▶ [EXCERTO SELECIONADO]:
Não conheço muitos editores, quero
dizer, tenho alguns amigos que são editores. Não sei, em boa verdade, como
funcionará a maioria de outras casas editoras. Falo por mim. Com mais de uma
década nesta actividade, ganha-se uma particular visão das palavras escritas
que nos rodeiam. Do que aspira ao livro. O livro como ponto de chegada e,
depois, o texto multiplicado como pães do milagre. A metáfora poderia ser a da
ampulheta em que um produto sólido se pulveriza para descer à base. E a
ampulheta é o editor, virando e revirando conforme cada edição. Mas, se o
mecanismo é sempre parecido, a substância jamais se repete.
Primeiro capítulo. É verdade que todo
o editor aspira a publicar os livros dos autores da sua preferência. Quer
tê-los consigo, constituir a sua família. Mas nem sempre é assim. Muitas vezes
são os livros que vêm ter com o editor. Alguns procuram-no há séculos, à espera
da janela que dá para a rua. Fernando Rojas, Ramon Llull, Walt Whitman ou Novalis
quiseram e tiveram em mim essa oportunidade. Com mais ou menos coerência, o
editor vai organizando o seu catálogo. No final, ele pode ser visto como um
grande cadáver esquisito surrealista. Com inesperadas intromissões,
acrescentos, fugas para outras ou novas colecções, os acrescentamentos e as
obliterações dos que desaparecem por «esgotamento».
Mas, no quotidiano, o editor é
permanentemente bombardeado por um número impressionante de aspirantes a novos
escritores. Poucos imaginarão quanto se escreve nos silêncios deste Portugal.
Há uma imensidão de pessoas a mexer nas letras e nos sentimentos. A arquitectar
poemas e histórias. Depois, enviam as suas obras para as editoras. Ou aparecem
pessoalmente.
Guardo algumas histórias curiosas
desses encontros. Desde o senhor idoso que traz os seus originais num saco de
pó de talco, que o nervosismo e o sopro transformam num indescritível nevoeiro
que cresce por todo o escritório, até damas envoltas em perfumes tão caros
quanto insuportáveis. Uma outra senhora que envia vinte contos «para compensar
o trabalho de ler o seu original». Outro que está no hospital, quase a entrar
para a sala de operações, e quer saber com urgência se os seus textos têm ou
não qualidade. Há aquele que chega a trazer 4000 páginas manuscritas para
publicação, e o outro que tem a certeza de que haverá, pelo menos, 100 000
pessoas determinadas e ávidas do seu texto, que seguramente «vai vender… que
nem pãezinhos». Depois, há os que oferecem «todo o dinheiro que seja
necessário» para ver o seu livro cá fora, e também os mais prepotentes, que
julgam fazer-nos o maior favor do mundo possibilitando-nos a edição do seu
livro que os acompanha há décadas e, quanto a eles, «uma verdadeira
obra-prima».

▶ [EXTRATOS DE DADOS]:

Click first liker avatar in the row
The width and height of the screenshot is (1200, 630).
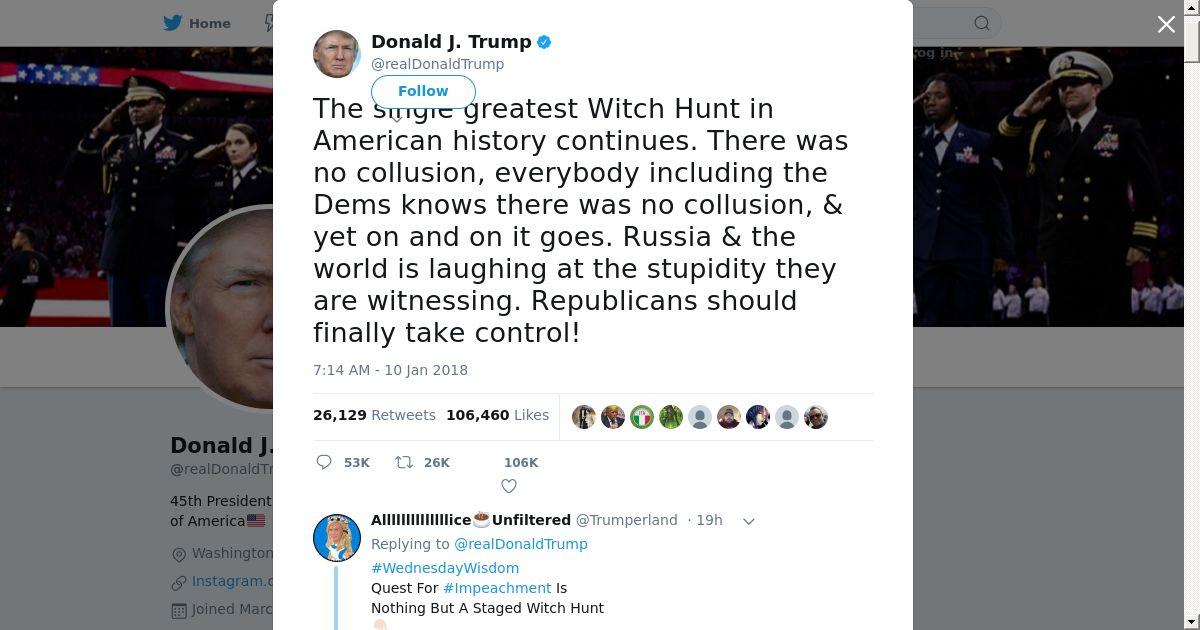pyautogui.click(x=584, y=417)
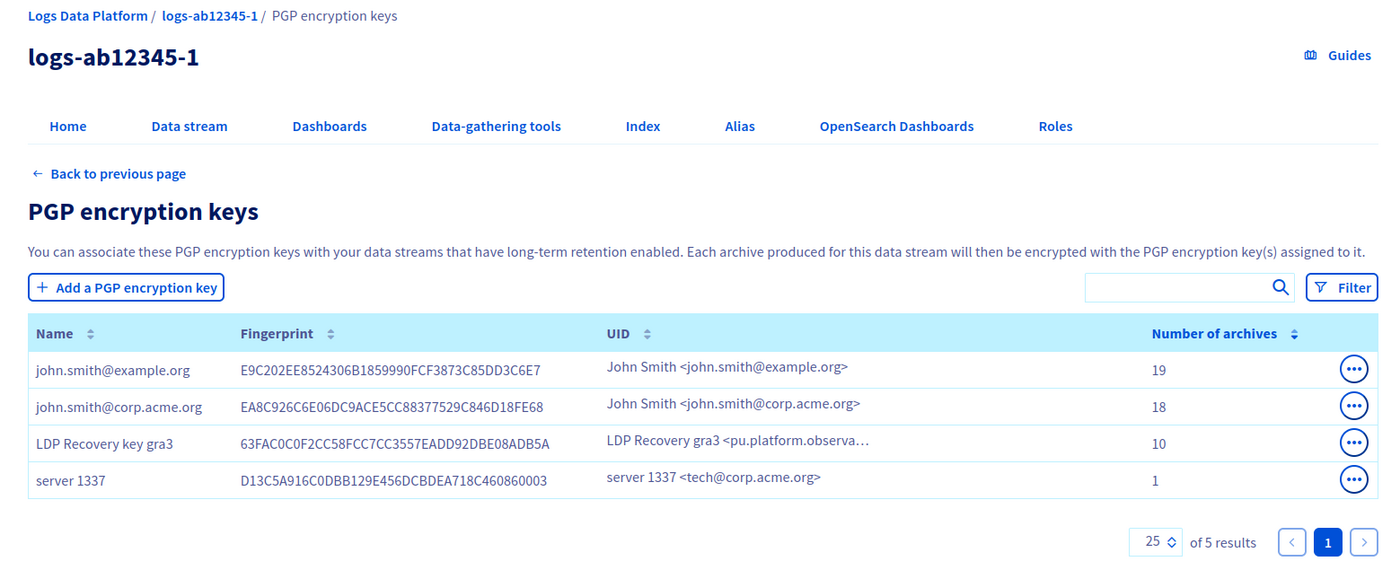This screenshot has width=1400, height=570.
Task: Click Add a PGP encryption key
Action: tap(126, 288)

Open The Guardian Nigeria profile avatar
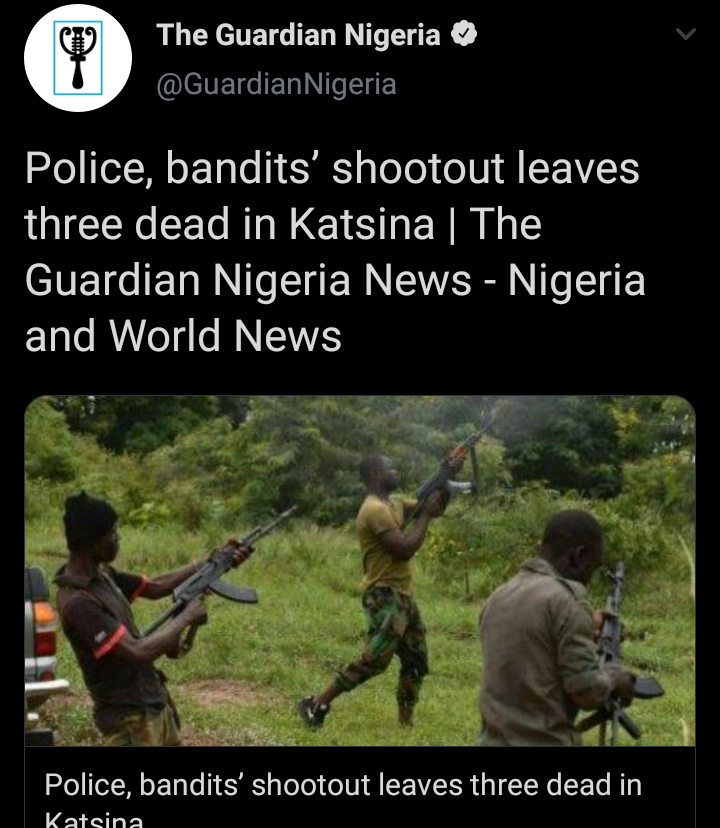pos(78,58)
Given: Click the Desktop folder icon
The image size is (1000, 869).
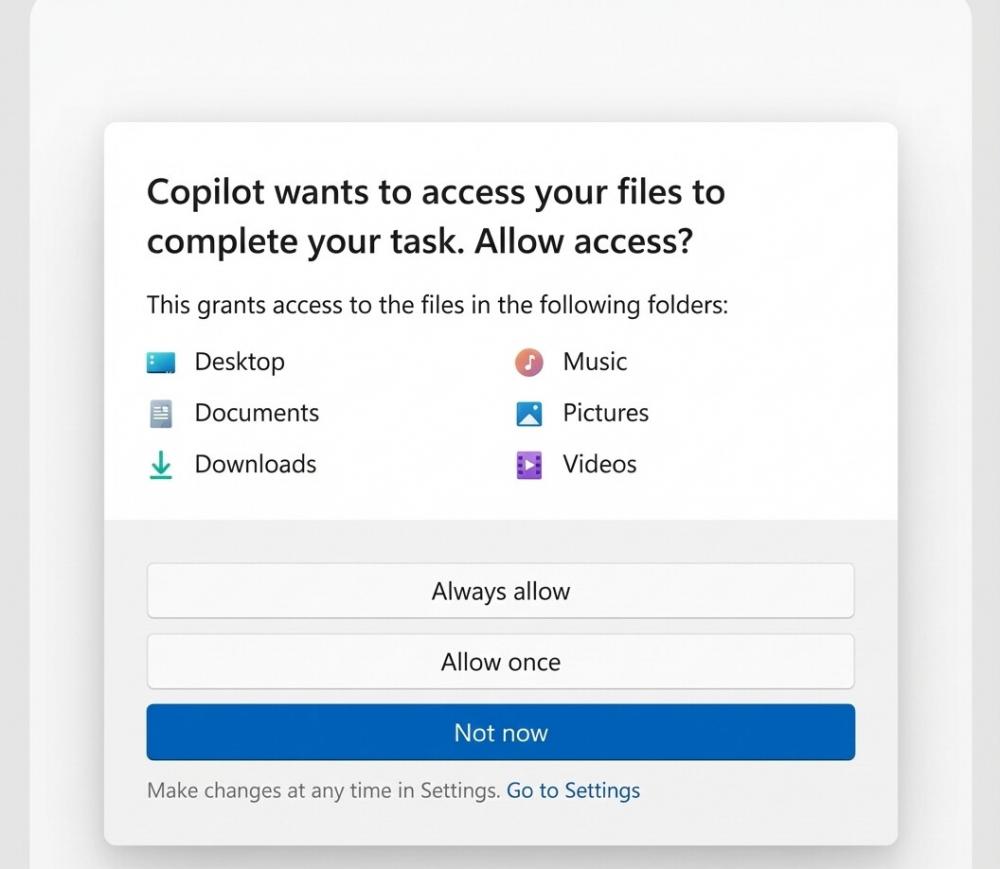Looking at the screenshot, I should click(161, 362).
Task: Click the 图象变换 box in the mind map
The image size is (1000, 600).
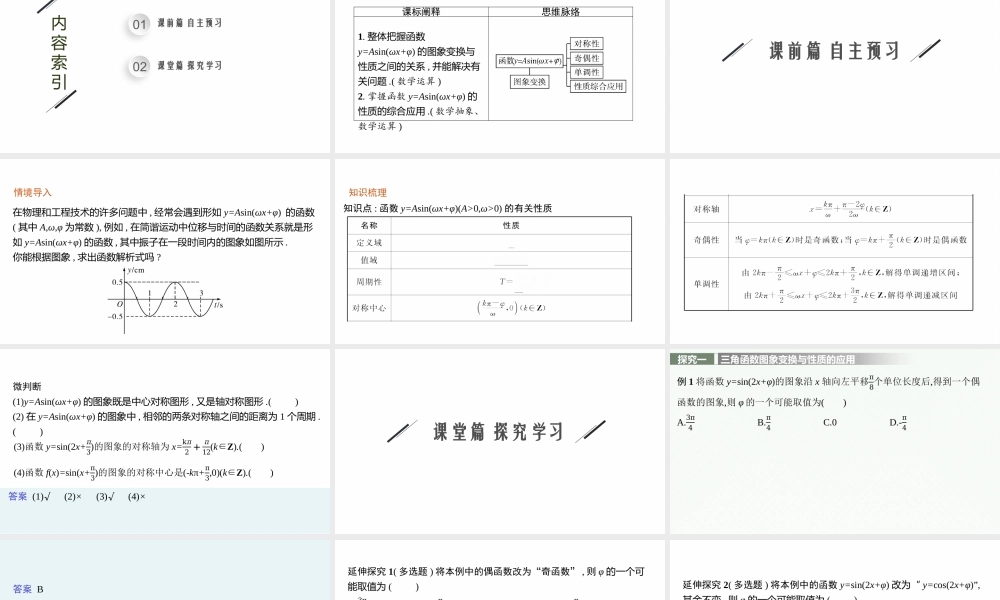Action: [529, 83]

▶ [PERGUNTAS A RESPONDER]:
1. No excerto sobre o ofício de editor, em que é que o senhor idoso traz os seus originais?
2. Cite do excerto sobre o ofício de editor o trecho que vai desde "Primeiro capítulo. É" até "silêncios deste Portugal.", inclusive.

▶ [SOLUÇÕES POR TAREFA]:
1. Num saco de pó de talco.

2.
Primeiro capítulo. É verdade que todo
o editor aspira a publicar os livros dos autores da sua preferência. Quer
tê-los consigo, constituir a sua família. Mas nem sempre é assim. Muitas vezes
são os livros que vêm ter com o editor. Alguns procuram-no há séculos, à espera
da janela que dá para a rua. Fernando Rojas, Ramon Llull, Walt Whitman ou Novalis
quiseram e tiveram em mim essa oportunidade. Com mais ou menos coerência, o
editor vai organizando o seu catálogo. No final, ele pode ser visto como um
grande cadáver esquisito surrealista. Com inesperadas intromissões,
acrescentos, fugas para outras ou novas colecções, os acrescentamentos e as
obliterações dos que desaparecem por «esgotamento».
Mas, no quotidiano, o editor é
permanentemente bombardeado por um número impressionante de aspirantes a novos
escritores. Poucos imaginarão quanto se escreve nos silêncios deste Portugal.